At the end of “The Dead,” Gabriel concludes that “[t]he time had come for him to set out on his journey westward” (223). Gabriel imagines himself moving from east to west, landing like the snow on various places on the Irish map: “the dark central plains,” “the treeless hills,” “the Bog of Allen,” “the dark mutinous Shannon waves,” and finally “the lonely churchyard on the hill where Michael Furey lay buried” (223-24). The imagined route from Dublin to Oughterard (near Galway), where Michael Furey is most likely buried, is roughly 230 km. It’s a significant journey and conveys Gabriel’s capacity for empathy and his desire to close the distance he feels lies between himself and his wife.

But the imagined route is much different than the actual route the couple travels in the story. Instead of east to west, Gabriel and Gretta make their from the Misses Morkan’s house in Usher’s Island eastward and then a little northward to the Gresham Hotel in Sackville (now O’Connell) Street. Instead of the plains, hills, bog, waves, and churchyard, they see Usher’s Island, the Four Courts, Winetavern Street, O’Connell Bridge, and the Gresham. And instead of flying gently through the air like snow, they walk a bit before upgrading to a cab that makes a “rattling noise” that drowns out any attempt at conversation. Though it’s not referenced in relation to their route,  they would also have passed Adam and Eve’s, where Julia is lead soprano.

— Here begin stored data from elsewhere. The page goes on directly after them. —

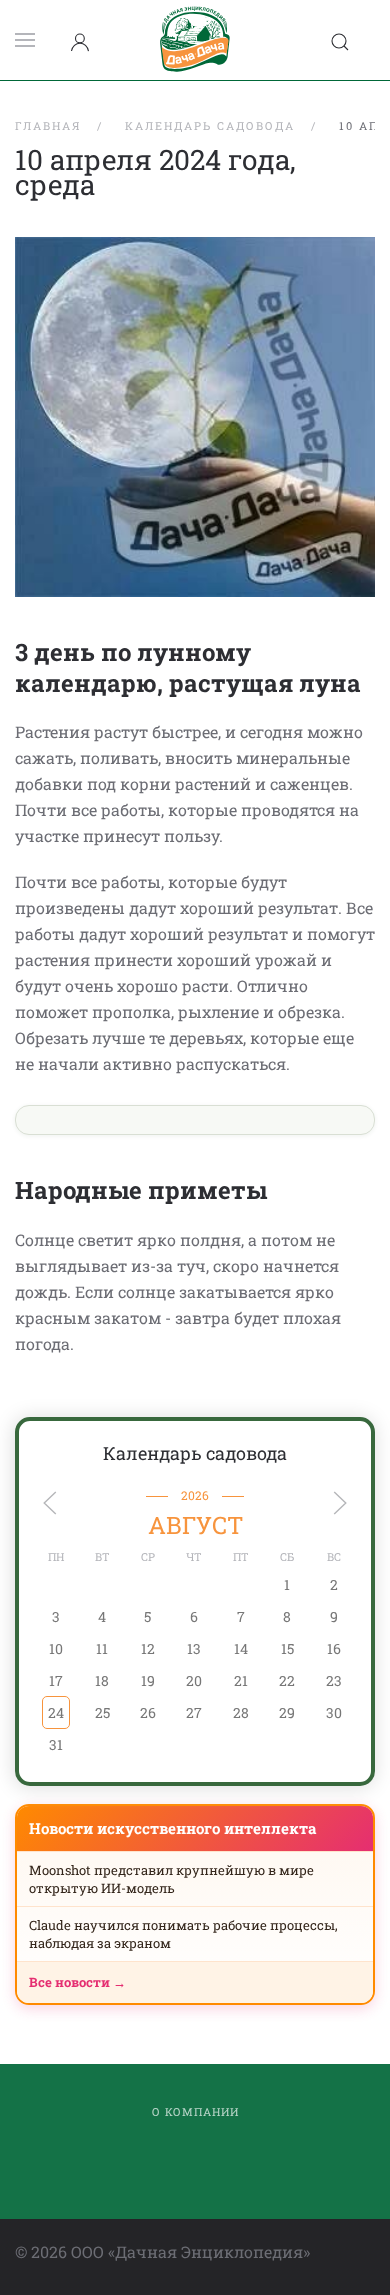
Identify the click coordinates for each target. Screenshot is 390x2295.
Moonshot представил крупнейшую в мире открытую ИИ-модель (171, 1879)
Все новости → (77, 1982)
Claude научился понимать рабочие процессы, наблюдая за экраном (183, 1934)
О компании (195, 2111)
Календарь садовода (195, 1453)
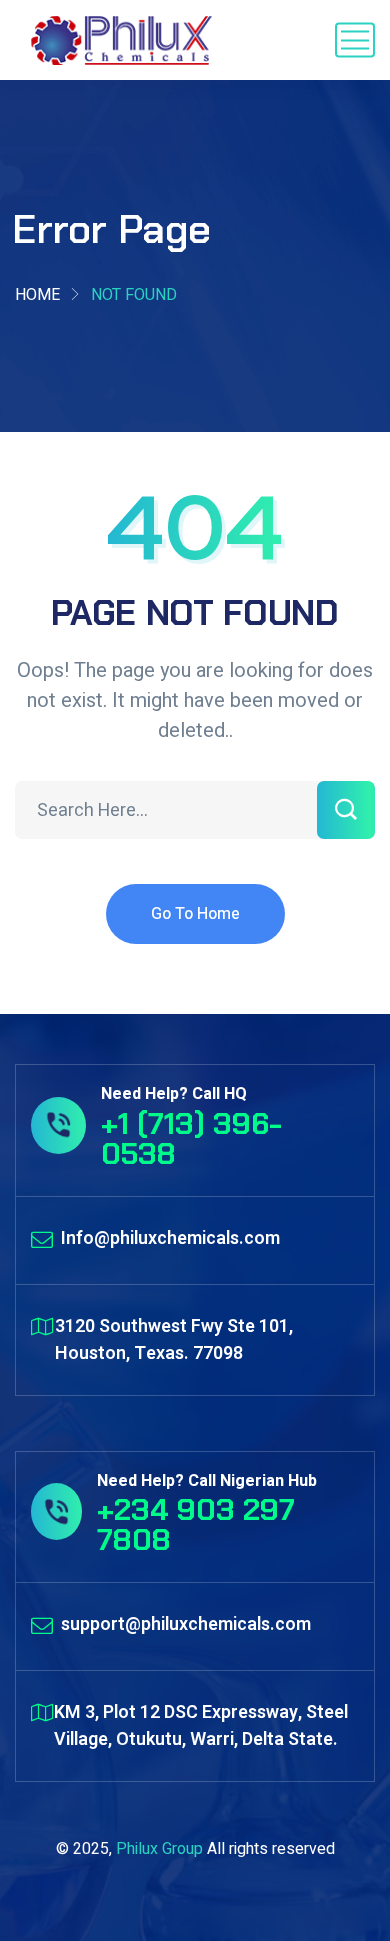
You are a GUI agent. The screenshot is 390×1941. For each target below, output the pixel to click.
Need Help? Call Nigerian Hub (207, 1481)
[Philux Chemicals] (122, 40)
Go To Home (195, 914)
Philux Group (159, 1849)
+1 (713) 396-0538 (191, 1138)
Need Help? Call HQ (174, 1094)
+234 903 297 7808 (196, 1524)
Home (37, 295)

The physical eastward movement is in direct contrast to the imagined westward movement of Gabriel’s ‘swooning soul.’ The contrast is yet another indication of the ambivalence that defines Gabriel and his circumstances. He’s drawn westward though he’s more comfortable in the east. At the party he feels himself to be a failure only to be met with applause and laughter when he performs. He envisions his life with Gretta romantically and looks forward to arriving at the hotel where he will seduce her but instead learns she had a lover before him that he can never compare to. The cemetery, the final destination of the imagined journey west, is permanent and powerful, whereas the destination of the physical journey, the hotel, is transitional and temporary.

Nevertheless, it is a journey, and the first distinct route illustrated in the text since “A Painful Case.” The three public life stories preceding “The Dead” make reference to many places but there is a lack of movement, a kind of paralysis initiated perhaps by the tragedy of “A Painful Case.” Mrs. Sinico’s death (she’s hit by a train) puts a halt to transportation and movement for the Dubliners until the end of the final story. In “The Dead,” we see a return to movement and re-evolution of transportation methods. From the immobility of the previous public life stories, the movement of “The Dead” starts slowly, with simple walking. Gabriel and Gretta walk five blocks (650 meters) from Usher’s Island to Winetavern Street and cover the remaining 1.5 km to the Gresham in a rattling cab.

While in one way the physical journey counters the imagined journey, perhaps painting Dublin as a kind of paralytic space working against the transcendent space of the imagination, the presence of a physical journey at all indicates a break from the immobility of the previous stories, a kind of return to the ease of movement that characterizes the childhood stories. And it’s fitting, then, that the final destination of the journey in “The Dead” is just steps away from Great Britain Street, the very first geographical reference in the opening story of Dubliners.